The new house is a little different. It has a pink-tinted mirror in the bathroom and inside breezes strong enough to ruffle hair. It has a closet with a ladder attached to the wall and a ten-sided bedroom. It
is eleven-year-old Miri who notices the glass lens taped to the wall. When she holds the lens up to her eye, she is transported back to the year 1935. After a whirlpool sensation passes, Miri notices
that she’s still in her new home - but now the bedroom wallpaper has pink roses on it, all her books are missing, and there is an old doll carriage standing in the center of the rug. Her surroundings are different, and so are the nearby voices.
The arguing voices she hears belong to a male and female, but they are definitely not anyone in her family. When she last saw her family, her twin brothers were occupied with thoughts of lost treasure that was rumored to be buried under the house; her mother was thinking of ways to ground her, and her twin sisters had just finished arguing about their doll.
Miri is a daydreamer who still likes to pretend. From time to time, she has thoughts of flying with fairies, or being a Wolf Princess, but what she is seeing and hearing now in this unfamiliarly decorated room is beyond her most fantastical dreams. Miri may have traveled back to 1935 because of a magical lens,
but she was summoned there by people who needed her help.
And not only do these people believe in magic; they are about to confirm that magic can exist for Miri, too.
Miri feels like the extra in her family. Her family is the “one” in the “one in eight million” family statistic, because Miri has a set of twin brothers and a set of twin sisters. She feels left out when her brothers have fun, and when her parents are busy, Miri is the one
who has to babysit her little sisters. To make matters worse, her mother is blind to the fact that her brothers gang up on her and are often the instigators of fights. Miri’s family perspective changes, though, when she sees what life is like in 1935 for eleven-year-old Molly Gardner.

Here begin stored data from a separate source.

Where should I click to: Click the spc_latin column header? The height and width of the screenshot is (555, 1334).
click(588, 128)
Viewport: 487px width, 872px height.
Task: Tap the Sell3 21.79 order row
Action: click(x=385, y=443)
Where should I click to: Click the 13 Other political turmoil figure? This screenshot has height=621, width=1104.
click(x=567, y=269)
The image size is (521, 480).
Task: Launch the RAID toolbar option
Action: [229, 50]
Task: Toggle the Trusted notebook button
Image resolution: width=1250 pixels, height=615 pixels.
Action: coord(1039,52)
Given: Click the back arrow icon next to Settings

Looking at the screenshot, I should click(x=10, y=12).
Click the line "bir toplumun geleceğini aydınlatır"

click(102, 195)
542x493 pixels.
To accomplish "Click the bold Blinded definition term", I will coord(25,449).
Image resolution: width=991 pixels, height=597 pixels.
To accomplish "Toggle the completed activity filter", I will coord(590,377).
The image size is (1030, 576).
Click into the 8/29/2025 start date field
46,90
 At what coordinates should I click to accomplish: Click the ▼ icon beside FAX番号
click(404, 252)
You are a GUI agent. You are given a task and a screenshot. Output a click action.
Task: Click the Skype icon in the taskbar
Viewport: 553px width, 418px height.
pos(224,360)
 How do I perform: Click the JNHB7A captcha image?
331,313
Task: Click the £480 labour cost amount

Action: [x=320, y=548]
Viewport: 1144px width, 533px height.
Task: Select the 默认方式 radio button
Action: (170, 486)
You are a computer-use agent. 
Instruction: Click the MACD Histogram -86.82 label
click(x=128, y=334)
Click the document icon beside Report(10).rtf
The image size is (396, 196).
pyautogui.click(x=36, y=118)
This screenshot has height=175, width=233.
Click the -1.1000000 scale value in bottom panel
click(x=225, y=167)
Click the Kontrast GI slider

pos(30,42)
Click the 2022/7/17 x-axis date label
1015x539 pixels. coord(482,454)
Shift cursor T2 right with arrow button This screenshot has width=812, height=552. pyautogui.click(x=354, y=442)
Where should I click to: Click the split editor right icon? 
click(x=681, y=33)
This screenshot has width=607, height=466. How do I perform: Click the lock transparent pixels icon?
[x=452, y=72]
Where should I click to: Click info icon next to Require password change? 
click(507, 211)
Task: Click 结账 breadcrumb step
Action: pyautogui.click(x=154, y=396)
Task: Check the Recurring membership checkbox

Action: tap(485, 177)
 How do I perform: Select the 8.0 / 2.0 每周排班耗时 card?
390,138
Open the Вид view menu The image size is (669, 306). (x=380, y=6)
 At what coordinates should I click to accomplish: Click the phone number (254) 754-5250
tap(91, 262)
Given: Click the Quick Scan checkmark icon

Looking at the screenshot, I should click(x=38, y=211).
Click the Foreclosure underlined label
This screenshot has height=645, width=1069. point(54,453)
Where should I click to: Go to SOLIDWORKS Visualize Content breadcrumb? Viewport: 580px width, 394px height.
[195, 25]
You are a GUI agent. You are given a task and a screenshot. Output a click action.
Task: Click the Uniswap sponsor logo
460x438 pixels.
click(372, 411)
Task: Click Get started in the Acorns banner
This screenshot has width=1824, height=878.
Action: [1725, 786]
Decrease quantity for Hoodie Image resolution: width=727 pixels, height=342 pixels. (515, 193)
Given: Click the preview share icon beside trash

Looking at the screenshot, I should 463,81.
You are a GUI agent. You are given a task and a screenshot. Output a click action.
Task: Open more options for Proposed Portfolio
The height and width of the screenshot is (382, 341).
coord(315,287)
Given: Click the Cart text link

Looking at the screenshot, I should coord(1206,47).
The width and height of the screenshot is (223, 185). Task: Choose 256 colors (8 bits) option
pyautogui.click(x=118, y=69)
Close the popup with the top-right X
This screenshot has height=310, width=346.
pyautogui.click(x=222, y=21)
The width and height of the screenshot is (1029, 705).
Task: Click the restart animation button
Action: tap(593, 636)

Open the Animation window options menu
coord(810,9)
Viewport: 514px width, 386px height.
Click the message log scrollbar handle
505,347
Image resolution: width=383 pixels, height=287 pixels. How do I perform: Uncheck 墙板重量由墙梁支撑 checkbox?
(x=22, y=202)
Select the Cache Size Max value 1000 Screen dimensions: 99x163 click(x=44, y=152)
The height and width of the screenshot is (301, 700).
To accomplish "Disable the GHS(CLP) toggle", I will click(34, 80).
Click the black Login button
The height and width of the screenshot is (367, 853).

Miri may feel like a prisoner in her family, but Molly is treated like one in hers. Risking her life, Miri goes back in time to rescue Molly from the cruelty and danger that surrounds her life. Miri’s rescue plan involves Halloween props, her brother’s strange selection of music, and a second pair of magical lenses. Although initially shocked and confused that she was trapped in 1935 - and without any socks at that - Miri works hard while there to save Molly’s life and to correct a slip in time.
Young readers may sigh and wish they could find something similar in their house - something to make their world a more magical and amazing place. They may not have found that something yet, but there is this book. It could work until such a time.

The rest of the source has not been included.